◆ PROBLEM 1
Answer these questions from the wahoo thread:
(a) How much did the first wahoo weigh?
(b) How many blackfin did specslayer say they had to show for trolling the edge?
(c) What weight of fish did GONU say they caught this past weekend?
◆ PROBLEM 2
According to the wahoo thread, why does the poster who landed the fish thank Lee Willingham and Ken Griffin? Answer in one to three sentences.
◆ PROBLEM 3
Repeat the part of the wahoo thread starting with "Thanks to Lee" and going on through "specslayer (Oct 9, 2007)".

# 1st WAHOO ever 53lbs!



## SUNBURN (Apr 11, 2009)

Thanks to Lee Willingham and Ken Griffin I landed my first Hoo last Sunday at the edge. Amazing weather, super calm, great time. Thanks for the invite guys! 53lb screamer. cant wait to grill him up!


----------



## specslayer (Oct 9, 2007)

AWESOME FISH but aaaahhhhhh we've been trolling the crap out of the edge and only 3 blackfin to show for.:banghead:banghead but once again NICE FISH also congrats on your first being pretty big


----------



## bonita dan (Oct 3, 2007)

Damn fine Hoo for your first! Good job man.


----------



## MSViking (Oct 11, 2007)

very nice! Hell of a Hoo to start with!

MScontender


----------



## Magic236 (Oct 1, 2007)

Congrats, heck of a first 'hoo!


----------



## TCAT (Oct 9, 2007)

Great fish...now you're hooked.


----------



## Private Pilot (Oct 3, 2007)

Awesome hoo! Thanks for the report:clap


----------



## GONU (Oct 3, 2007)

Congrats! nice Hoo, we caught a 40# this past weekend.


----------



## need2fish (Oct 2, 2007)

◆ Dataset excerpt
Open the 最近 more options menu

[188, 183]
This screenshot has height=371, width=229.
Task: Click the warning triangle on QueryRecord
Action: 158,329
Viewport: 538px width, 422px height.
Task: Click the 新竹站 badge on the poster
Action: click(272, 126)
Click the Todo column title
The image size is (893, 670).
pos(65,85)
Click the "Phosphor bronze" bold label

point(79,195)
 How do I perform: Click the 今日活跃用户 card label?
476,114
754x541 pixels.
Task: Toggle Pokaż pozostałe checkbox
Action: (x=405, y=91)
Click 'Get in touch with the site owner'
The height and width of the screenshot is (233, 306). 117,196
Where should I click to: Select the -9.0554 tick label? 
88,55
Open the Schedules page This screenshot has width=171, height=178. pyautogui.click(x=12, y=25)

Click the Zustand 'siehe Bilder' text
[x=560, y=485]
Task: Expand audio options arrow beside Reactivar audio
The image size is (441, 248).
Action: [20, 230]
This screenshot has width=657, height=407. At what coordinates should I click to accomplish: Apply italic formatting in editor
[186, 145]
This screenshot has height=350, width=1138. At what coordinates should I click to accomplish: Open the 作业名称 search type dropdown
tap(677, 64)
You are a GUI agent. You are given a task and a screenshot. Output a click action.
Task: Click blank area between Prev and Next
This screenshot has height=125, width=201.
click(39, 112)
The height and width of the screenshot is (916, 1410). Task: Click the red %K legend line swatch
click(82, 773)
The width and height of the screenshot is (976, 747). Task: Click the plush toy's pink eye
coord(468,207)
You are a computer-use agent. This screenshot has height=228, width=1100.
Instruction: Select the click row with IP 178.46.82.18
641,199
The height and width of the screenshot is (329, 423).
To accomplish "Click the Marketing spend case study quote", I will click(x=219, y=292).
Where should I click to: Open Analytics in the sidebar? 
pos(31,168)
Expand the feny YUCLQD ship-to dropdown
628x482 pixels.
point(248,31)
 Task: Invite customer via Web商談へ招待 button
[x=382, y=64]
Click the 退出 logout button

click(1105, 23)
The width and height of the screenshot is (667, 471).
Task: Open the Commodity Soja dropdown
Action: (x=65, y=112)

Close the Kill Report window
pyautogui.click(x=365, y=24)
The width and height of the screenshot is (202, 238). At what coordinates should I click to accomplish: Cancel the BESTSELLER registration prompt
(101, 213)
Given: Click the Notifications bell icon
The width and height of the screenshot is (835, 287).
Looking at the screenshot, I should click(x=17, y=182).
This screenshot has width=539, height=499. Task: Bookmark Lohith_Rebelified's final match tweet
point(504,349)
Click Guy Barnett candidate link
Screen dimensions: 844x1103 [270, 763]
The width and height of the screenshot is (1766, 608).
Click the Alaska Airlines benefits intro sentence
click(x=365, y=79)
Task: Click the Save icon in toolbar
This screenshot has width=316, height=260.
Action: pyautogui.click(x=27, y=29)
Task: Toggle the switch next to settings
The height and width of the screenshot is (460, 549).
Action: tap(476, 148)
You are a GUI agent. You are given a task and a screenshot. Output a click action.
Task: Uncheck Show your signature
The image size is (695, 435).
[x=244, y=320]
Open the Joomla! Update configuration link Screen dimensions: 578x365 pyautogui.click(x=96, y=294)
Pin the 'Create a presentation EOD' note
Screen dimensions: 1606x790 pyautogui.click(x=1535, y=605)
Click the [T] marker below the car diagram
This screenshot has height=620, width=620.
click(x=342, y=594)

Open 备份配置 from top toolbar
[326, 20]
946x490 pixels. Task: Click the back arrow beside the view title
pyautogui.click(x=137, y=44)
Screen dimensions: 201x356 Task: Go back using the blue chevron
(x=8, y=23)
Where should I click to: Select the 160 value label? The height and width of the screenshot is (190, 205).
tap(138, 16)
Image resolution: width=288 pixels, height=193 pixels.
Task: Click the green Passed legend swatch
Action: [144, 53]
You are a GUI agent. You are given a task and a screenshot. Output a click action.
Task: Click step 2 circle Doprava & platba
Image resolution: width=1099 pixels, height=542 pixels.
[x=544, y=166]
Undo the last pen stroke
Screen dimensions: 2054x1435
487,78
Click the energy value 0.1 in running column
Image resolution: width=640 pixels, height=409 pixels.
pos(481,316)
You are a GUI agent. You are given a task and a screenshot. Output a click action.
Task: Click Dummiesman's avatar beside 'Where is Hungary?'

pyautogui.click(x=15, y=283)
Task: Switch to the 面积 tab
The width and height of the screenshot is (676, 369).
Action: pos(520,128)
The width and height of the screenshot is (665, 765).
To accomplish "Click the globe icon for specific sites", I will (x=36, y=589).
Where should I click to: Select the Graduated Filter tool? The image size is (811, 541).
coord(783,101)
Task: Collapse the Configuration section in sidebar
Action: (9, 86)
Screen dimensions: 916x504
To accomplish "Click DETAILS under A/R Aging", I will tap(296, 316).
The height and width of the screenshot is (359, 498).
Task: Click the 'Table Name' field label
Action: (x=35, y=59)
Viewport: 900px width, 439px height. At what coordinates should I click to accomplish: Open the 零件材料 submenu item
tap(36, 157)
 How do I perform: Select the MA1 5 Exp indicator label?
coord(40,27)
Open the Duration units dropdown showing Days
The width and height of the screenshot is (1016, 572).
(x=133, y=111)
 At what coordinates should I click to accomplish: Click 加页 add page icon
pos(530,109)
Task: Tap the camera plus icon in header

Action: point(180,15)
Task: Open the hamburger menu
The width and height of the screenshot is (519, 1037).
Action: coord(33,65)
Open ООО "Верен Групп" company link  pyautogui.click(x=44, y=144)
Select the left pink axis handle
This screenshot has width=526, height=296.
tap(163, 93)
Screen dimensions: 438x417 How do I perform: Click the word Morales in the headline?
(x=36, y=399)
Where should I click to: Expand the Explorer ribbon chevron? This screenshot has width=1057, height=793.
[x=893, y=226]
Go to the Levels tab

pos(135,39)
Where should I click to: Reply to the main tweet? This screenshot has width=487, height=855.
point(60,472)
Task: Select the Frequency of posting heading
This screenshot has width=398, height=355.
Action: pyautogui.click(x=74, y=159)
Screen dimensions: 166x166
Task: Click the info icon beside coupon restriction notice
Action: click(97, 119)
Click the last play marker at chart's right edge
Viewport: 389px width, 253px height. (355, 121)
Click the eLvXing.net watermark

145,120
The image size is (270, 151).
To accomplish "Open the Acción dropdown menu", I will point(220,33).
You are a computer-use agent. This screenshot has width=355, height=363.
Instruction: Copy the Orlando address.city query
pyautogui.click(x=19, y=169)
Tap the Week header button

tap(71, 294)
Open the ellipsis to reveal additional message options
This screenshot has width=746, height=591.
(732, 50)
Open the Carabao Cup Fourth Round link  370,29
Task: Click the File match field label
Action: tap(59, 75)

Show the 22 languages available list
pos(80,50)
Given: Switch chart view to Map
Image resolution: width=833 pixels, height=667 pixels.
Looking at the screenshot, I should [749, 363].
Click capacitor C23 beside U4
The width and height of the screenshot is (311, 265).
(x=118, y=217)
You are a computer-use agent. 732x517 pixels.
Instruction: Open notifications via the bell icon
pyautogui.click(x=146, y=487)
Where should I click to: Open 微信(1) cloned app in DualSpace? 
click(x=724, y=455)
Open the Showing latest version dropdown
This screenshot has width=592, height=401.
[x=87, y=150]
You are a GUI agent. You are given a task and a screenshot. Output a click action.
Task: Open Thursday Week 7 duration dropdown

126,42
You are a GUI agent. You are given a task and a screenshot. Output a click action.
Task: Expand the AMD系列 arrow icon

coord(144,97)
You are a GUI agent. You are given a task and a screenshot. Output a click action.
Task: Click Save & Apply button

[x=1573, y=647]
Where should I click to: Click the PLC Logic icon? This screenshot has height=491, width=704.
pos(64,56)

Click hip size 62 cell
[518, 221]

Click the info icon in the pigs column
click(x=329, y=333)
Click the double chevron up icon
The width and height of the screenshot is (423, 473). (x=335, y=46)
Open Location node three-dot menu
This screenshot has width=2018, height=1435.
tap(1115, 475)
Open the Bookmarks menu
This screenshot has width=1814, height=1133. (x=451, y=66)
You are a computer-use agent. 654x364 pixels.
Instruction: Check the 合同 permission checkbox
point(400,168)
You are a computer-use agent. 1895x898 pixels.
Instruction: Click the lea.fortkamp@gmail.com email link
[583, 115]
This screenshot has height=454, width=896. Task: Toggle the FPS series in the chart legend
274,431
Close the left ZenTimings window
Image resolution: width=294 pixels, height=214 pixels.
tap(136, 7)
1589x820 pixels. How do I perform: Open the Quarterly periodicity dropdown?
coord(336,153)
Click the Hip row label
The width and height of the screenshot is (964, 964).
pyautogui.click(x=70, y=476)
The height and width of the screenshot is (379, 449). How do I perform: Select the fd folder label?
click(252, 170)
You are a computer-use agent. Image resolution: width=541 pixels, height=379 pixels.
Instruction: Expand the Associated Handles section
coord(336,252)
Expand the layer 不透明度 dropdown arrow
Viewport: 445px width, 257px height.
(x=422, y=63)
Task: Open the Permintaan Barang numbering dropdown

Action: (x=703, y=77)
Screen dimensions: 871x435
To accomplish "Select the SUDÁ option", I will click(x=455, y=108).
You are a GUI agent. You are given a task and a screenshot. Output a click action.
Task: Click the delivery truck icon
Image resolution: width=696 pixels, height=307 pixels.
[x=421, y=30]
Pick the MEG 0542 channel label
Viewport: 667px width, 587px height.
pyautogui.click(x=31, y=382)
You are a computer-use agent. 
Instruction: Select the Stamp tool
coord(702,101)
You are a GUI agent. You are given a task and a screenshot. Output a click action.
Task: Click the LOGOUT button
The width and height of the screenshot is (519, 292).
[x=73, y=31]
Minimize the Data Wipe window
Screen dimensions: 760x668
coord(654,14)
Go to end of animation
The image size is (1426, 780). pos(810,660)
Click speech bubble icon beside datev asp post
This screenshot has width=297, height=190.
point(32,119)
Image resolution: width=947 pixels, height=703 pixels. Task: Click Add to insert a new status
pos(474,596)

◆ TASK OUTPUT 1
(a) 53 lb
(b) 3
(c) 40 lb

◆ TASK OUTPUT 2
The poster credits them with landing the first wahoo. They had also invited the poster out.

◆ TASK OUTPUT 3
Thanks to Lee Willingham and Ken Griffin I landed my first Hoo last Sunday at the edge. Amazing weather, super calm, great time. Thanks for the invite guys! 53lb screamer. cant wait to grill him up!


----------



## specslayer (Oct 9, 2007)